Most plugins do not poke into dns.Msg directly — they use request.Request instead.
metadata.Collector / metadata.Provider
In plugin/metadata/metadata.go:
type Collector interface {
Collect(ctx context.Context, state request.Request) context.Context
}
type Provider interface {
Metadata(ctx context.Context, state request.Request) context.Context
}Plugins that populate metadata implement Provider. The metadata plugin is itself a Collector: it iterates registered providers and asks each to add values via metadata.SetValueFunc(ctx, key, fn). Consumers read with metadata.ValueFunc(ctx, key)().
plugin.Readiness
type Readiness interface {
Ready() bool
}kubernetes, forward, health, ready, etcd implement this. The ready plugin walks its registered list and returns 200 only when every check passes.
plugin.Transferer
type Transferer interface {
Transfer(zone string, serial uint32) (<-chan []dns.RR, error)
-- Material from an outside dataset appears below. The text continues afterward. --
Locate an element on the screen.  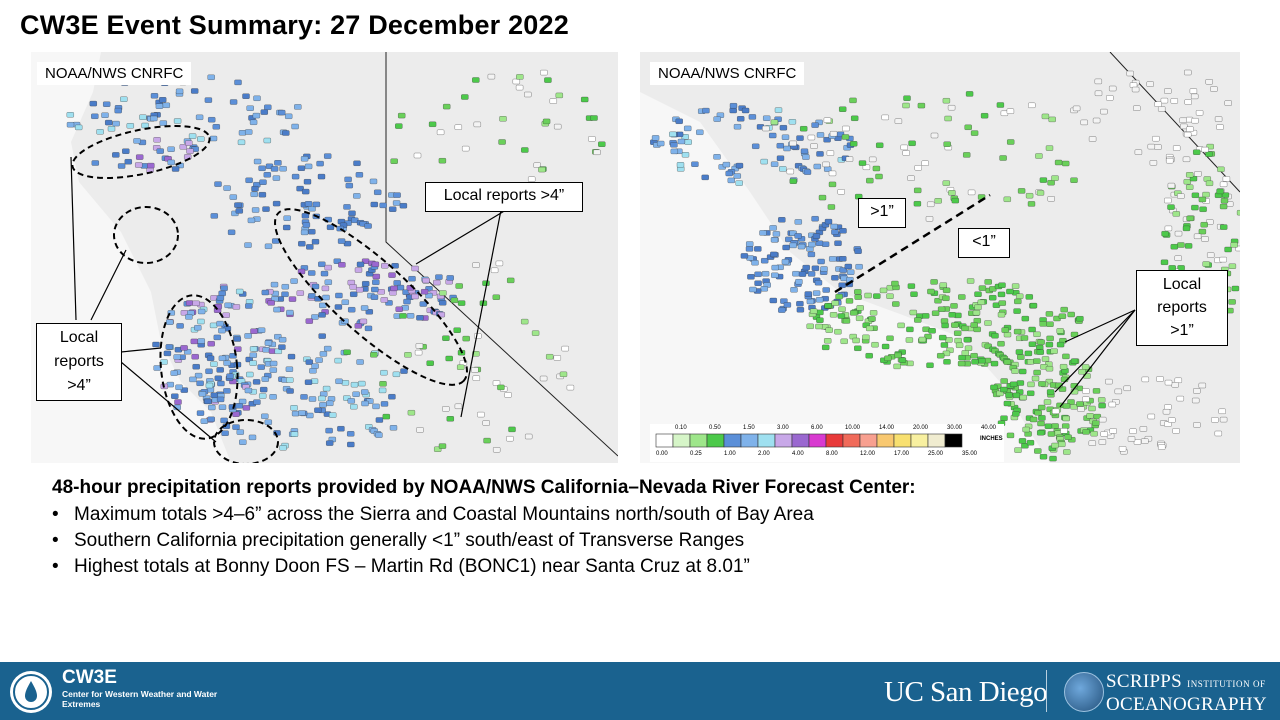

}The transfer plugin implements this and exposes outgoing AXFR/IXFR. file, secondary, and auto provide the actual zone data.
ResponseWriter wrappers
Several plugins wrap the response writer to mutate the reply:
request.ScrubWriter— truncates to fit the EDNS0 buffer size.dnstest.Recorder— captures for tests.plugin/cache.ResponseWriter— clones the message into the cache before forwarding.plugin/dnssec.ResponseWriter— signs the answer on the way out.plugin/header.ResponseWriter— flips header bits.plugin/loadbalance.RoundRobinResponseWriter— rotates A/AAAA records.plugin/minimal.MinimalResponseWriter— strips additional/authority sections.
The pattern: implement dns.ResponseWriter, embed the upstream writer, override WriteMsg, and forward.
pluginWriter
In core/dnsserver/server.go. Tracks which plugin in the chain produced the response (the one that called WriteMsg) so the metrics plugin can label responses_total{plugin="..."}. See Plugin system → Plugin attribution for metrics.